| Passage provided |
*** Block opens ***
In a nutshell, the student first has to have a Concrete Experience doing something that they want to improve upon; for example, imagine a basketball player shooting free throws and missing, or a student writing an essay and getting a bad grade, or another doing a math problem and getting the wrong result. The athlete shoots a few dozen basketballs in the gym, or the student writes a full essay and turns it in for a grade. There is feedback that lets the athletes/students know how they performed at the task. They missed most of the free throws for example, with the ball banging off the front of the rim. Or they received a D on the essay, with comments written in disheartening red ink about how they didn’t support their thesis with properly footnoted references. They did something that required a skill, and then they got feedback on how well or poorly they did.

The second step that follows this is a period of Observation and Reflection. The student has to think about what went wrong. They might write these thoughts down in a journal. The teacher said I didn’t support my thesis statement with footnoted references. What does this mean, exactly? What kind of references? Do I agree with her? What can I do to improve this in the next essay I write? Or the basketball player may reflect on why they missed most of their shots. I’m banging the ball off the front of the rim over 75% of the time. Does this mean my aim is off? Or am I just not putting enough power into the shot to clear the rim? Or is it something else? The athlete might keep a notebook with how many shots he took, how many he made, and how he missed. The point of this Observe and Reflect step is to write down what the facts and results were, along with some reflective thoughts on what probably went wrong.
*** Block closes ***
| Questions on the material |
• a. In the passage about learning from experience, list every question the student asks after reading the teacher's comment on the essay.
• b. Return the stretch of the passage about learning from experience from "In a nutshell, the" through "poorly they did.", copied word for word.
Rely only on the passage about learning from experience.

| Information supplied |
*** Block opens ***
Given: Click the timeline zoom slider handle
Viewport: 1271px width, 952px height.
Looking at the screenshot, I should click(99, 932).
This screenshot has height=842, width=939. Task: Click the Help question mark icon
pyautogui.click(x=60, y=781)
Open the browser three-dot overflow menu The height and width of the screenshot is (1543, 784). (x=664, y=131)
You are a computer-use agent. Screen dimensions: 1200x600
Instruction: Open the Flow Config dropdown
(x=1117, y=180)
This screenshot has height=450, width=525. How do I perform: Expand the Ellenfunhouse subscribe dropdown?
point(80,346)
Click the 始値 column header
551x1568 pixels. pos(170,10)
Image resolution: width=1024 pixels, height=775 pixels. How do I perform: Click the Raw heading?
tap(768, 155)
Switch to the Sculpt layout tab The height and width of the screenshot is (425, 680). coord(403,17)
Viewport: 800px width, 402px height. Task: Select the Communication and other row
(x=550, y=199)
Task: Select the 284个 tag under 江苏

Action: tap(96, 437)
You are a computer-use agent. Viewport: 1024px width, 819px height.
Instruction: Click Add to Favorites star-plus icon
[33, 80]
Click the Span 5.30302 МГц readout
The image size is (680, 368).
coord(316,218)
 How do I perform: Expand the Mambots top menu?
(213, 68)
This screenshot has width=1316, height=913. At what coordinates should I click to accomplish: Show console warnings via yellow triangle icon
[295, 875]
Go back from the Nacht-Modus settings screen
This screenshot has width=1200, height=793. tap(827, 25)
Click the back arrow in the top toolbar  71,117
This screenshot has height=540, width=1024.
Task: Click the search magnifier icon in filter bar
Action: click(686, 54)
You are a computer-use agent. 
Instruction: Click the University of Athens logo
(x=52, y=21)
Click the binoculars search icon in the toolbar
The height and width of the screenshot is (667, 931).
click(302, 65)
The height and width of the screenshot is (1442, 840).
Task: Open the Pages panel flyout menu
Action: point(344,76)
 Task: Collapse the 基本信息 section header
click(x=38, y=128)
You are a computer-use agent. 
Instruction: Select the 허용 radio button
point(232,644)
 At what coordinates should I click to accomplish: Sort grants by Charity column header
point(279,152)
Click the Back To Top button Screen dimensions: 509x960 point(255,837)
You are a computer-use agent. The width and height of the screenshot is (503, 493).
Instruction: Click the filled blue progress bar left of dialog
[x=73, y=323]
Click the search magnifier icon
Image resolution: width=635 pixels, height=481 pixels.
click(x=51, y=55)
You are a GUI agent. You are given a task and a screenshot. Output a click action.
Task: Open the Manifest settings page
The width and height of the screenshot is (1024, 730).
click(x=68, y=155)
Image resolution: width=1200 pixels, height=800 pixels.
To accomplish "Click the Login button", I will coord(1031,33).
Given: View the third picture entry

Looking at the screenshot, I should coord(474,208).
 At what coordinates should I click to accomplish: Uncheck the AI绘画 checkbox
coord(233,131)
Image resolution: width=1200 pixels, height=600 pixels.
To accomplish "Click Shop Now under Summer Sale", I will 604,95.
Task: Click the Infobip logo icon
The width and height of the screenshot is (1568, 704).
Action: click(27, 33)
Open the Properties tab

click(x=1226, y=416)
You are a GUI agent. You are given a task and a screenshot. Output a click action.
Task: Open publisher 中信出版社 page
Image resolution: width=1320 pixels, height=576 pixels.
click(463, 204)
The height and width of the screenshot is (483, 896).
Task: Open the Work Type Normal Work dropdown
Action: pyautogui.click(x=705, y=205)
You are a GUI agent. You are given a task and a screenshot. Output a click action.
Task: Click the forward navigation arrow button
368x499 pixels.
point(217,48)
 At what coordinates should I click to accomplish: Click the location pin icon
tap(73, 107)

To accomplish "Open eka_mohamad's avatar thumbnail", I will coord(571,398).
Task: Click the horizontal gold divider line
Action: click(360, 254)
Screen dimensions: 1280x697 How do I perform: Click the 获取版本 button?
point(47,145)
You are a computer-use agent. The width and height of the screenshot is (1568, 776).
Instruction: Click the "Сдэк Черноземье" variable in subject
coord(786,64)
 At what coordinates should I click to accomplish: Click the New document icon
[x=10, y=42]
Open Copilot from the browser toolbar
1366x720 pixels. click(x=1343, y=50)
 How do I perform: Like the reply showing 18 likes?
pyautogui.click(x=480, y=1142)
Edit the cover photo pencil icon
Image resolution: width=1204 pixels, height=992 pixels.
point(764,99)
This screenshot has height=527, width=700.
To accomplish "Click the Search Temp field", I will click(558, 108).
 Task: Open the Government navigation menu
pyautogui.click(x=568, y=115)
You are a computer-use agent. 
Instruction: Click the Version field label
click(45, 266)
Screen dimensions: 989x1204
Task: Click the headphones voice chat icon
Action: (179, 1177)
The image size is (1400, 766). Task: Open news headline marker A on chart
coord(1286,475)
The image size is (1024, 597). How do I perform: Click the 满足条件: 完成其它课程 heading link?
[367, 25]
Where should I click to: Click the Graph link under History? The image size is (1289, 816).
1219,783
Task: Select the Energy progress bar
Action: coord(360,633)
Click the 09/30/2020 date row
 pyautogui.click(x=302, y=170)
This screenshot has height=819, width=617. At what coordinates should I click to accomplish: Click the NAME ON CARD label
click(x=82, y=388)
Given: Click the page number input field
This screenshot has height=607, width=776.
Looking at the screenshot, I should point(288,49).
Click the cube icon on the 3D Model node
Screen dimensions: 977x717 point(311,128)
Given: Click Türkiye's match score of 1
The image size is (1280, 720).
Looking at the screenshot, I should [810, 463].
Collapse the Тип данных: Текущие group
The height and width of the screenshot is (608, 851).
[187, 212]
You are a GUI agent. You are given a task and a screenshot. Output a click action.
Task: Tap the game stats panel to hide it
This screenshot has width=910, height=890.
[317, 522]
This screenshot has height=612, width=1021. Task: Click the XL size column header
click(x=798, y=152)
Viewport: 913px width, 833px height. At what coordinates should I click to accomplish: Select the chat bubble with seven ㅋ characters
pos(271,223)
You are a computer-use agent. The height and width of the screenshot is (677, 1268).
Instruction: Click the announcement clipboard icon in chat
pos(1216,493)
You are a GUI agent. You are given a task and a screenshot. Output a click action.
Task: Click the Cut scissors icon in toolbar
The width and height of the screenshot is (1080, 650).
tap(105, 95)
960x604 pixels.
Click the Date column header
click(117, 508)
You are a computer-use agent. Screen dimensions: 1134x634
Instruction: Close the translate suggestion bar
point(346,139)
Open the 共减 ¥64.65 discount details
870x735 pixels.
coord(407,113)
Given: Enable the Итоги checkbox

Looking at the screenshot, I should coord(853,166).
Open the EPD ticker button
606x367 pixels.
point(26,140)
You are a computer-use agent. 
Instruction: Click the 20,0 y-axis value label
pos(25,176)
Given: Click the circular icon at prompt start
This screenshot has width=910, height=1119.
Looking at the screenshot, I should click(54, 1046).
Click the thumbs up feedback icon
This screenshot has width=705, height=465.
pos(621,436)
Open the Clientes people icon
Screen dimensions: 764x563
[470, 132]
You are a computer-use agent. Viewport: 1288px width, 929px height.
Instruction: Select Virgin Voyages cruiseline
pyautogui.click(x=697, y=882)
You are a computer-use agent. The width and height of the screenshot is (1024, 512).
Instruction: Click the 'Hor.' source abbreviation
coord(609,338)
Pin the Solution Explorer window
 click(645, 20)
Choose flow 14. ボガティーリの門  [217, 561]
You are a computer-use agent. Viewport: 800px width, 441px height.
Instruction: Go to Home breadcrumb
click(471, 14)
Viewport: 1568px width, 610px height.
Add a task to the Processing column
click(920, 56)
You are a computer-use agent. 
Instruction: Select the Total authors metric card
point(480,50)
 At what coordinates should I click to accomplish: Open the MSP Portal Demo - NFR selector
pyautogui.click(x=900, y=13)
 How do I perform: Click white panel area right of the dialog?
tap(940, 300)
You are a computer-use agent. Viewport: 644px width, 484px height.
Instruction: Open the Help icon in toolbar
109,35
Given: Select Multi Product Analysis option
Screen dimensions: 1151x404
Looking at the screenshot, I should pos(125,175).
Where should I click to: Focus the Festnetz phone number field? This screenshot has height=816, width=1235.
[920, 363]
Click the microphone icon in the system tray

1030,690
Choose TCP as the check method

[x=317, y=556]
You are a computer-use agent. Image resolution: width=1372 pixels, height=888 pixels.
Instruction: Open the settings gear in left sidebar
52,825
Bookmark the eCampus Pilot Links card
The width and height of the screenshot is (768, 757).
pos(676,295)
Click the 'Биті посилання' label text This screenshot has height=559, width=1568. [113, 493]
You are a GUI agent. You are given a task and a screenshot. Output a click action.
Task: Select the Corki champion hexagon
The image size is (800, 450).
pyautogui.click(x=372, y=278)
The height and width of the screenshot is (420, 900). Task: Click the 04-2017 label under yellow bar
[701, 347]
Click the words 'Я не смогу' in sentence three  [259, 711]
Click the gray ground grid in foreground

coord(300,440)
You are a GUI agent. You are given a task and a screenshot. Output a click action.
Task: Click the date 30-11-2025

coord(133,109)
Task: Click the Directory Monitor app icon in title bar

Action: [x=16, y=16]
*** Block closes ***
| Answers in order |
• a.
What does this mean, exactly?
What kind of references?
Do I agree with her?
What can I do to improve this in the next essay I write?

• b.
In a nutshell, the student first has to have a Concrete Experience doing something that they want to improve upon; for example, imagine a basketball player shooting free throws and missing, or a student writing an essay and getting a bad grade, or another doing a math problem and getting the wrong result. The athlete shoots a few dozen basketballs in the gym, or the student writes a full essay and turns it in for a grade. There is feedback that lets the athletes/students know how they performed at the task. They missed most of the free throws for example, with the ball banging off the front of the rim. Or they received a D on the essay, with comments written in disheartening red ink about how they didn’t support their thesis with properly footnoted references. They did something that required a skill, and then they got feedback on how well or poorly they did.